We performed a search in PubMed database and selected 7 studies, published between 1988 and 2020, according to inclusion and exclusion criteria.
Transdermal scopolamine has demonstrated a positive effect in improving sialorrhea and caregiver’s satisfaction as well as reducing the incidence of complications (aspiration and hospital readmissions). All studies report side effects, particularly local cutaneous reactions, xerostomy, constipation, behavioural changes and ophthalmologic effects. The suspension of the use due to side effects tends to increase with follow-up time, reaching 82% after 1 year. These studies have limitations that relate to the study design, small number of patients, loss of follow-up and outcome measures.

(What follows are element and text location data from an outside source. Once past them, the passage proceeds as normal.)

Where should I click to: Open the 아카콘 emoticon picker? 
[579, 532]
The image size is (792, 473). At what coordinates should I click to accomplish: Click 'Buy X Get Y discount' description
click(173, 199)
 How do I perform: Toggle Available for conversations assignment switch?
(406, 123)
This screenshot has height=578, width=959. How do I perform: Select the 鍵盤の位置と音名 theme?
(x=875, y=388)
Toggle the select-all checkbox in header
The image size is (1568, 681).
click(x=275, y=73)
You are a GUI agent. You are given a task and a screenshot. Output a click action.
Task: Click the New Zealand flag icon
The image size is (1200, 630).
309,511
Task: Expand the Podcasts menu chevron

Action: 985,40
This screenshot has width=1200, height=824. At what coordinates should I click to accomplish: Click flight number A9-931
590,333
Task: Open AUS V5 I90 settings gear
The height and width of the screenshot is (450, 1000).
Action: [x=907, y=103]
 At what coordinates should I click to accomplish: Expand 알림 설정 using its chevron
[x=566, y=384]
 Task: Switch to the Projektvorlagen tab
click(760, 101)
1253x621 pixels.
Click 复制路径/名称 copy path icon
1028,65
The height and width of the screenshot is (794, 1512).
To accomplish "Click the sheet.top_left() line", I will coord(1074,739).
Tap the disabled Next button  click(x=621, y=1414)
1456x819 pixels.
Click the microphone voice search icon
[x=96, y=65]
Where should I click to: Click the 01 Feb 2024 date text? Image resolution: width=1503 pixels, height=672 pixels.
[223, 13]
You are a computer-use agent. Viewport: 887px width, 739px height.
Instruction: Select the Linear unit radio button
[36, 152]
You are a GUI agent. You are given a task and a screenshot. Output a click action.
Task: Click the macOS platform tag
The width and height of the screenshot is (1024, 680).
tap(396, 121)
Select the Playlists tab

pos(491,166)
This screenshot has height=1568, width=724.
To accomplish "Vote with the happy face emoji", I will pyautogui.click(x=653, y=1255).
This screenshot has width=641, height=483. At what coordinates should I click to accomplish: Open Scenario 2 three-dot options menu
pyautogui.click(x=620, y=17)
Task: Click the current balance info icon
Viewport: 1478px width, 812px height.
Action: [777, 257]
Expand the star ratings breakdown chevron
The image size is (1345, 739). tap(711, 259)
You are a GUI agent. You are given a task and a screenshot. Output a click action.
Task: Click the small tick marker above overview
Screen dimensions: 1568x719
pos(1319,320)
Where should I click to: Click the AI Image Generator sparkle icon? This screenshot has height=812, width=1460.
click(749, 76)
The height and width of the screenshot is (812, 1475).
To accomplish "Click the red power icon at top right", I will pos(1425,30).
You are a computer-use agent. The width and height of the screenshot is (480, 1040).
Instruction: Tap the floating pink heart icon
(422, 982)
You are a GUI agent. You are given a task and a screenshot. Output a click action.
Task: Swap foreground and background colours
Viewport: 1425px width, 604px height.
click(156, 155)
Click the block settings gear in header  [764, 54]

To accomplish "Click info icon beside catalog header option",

When managing sialorrhea it is essential to consider the balance between symptomatic relief and the side effects of the different treatment options. Scopolamine in its transdermal formulation showed good effect in the management of sialorrhea in patients with neurological conditions, revealing, however, increasing rates of treatment suspension with longer periods of usage, due to side effects. Its use for short periods can be beneficial and it may be a useful alternative for the management of sialorrhea in patients with neurological disorders, as long as its contraindications are acknowledged and side effects are monitored. Due to the scarcity of evidence, we cannot yet conclude about the best line of treatment for sialorrhea.